▸ **SOURCE EXTRACT**:
════════

Rockhopper's find is small when compared, for example, with the 50 billion barrels thought to lie off Brazil, but is significant by the standards of fields like the North Sea.

It has also drawn intensified pressure from Argentina, which vowed earlier this month to sue the companies involved in oil drilling in the British-ruled territory.

Tensions between Britain and Argentina have risen as the April 2 anniversary of the 1982 war nears, stirring pro-British feeling in the islands, which are called the Malvinas in Spanish and have been claimed by Argentina since 1833.

President Cristina Fernandez, a center-leftist who hails from the chilly Patagonian region closest to the Falklands, has condemned 'the plundering of our natural resources, our oil.'

At government offices in the neat capital Stanley, officials are playing down the risks posed by Argentina's opposition.

'It's obviously generated discussion internally but we're in no doubt as to the legal position ... one country doesn't have the right to introduce legislation over another country,' said Stephen Luxton, the government's director of mineral resources.

'Everybody here is very much behind success,' he added.



PETRO-DOLLAR BONANZA?

Tax revenue is already getting a boost from oil exploration as local businesses provide logistical support to the offshore rig, helping shield the economy from the global slowdown.

Unemployment is zero in the Falklands and house prices have been rising, partly due to expectations of an oil boom.

Overgrown plots between the traditional tinned-roof cottages of Stanley are being cleared to make way for modern family homes and old Land Rovers are fast being replaced by shiny new models.

'GDP's growing, the transformational effect of oil is hopefully about to happen and the revenues that will flow into the government from (Rockhopper's) Sea Lion discovery alone will make the islands very affluent,' said Roger Spink, general manager and director of the Falkland Islands Company (FIC), which dominates trade activities in the islands.

The FIC owns 12 million shares in Falkland Oil & Gas Ltd , next in line to drill to the south of islands after Borders & Southern Petroleum Plc finishes drilling two wells in the area.

════════

▸ **DATA SEGMENT**:

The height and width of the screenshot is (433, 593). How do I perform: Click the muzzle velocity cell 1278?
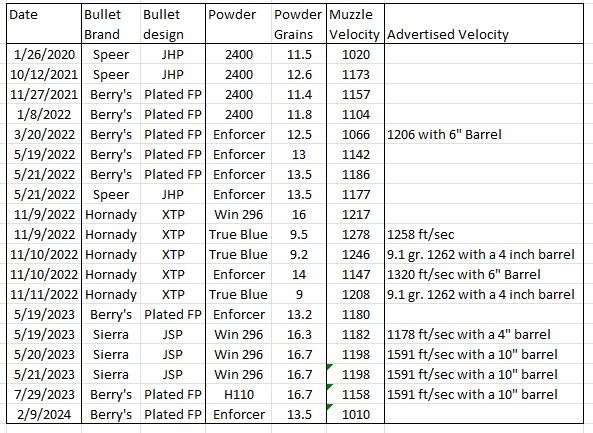click(355, 234)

════════

▸ **GOALS**:
• A. According to the Falklands oil article, what position does Stephen Luxton hold?
• B. Copy word for word the passage of the Falklands oil article starting with "PETRO-DOLLAR BONANZA?" and going on through "an oil boom.".
You won't need the listing for this.

▸ **ANSWERS FOR THE TASKS**:
• A. He is the government's director of mineral resources.

• B.
PETRO-DOLLAR BONANZA?

Tax revenue is already getting a boost from oil exploration as local businesses provide logistical support to the offshore rig, helping shield the economy from the global slowdown.

Unemployment is zero in the Falklands and house prices have been rising, partly due to expectations of an oil boom.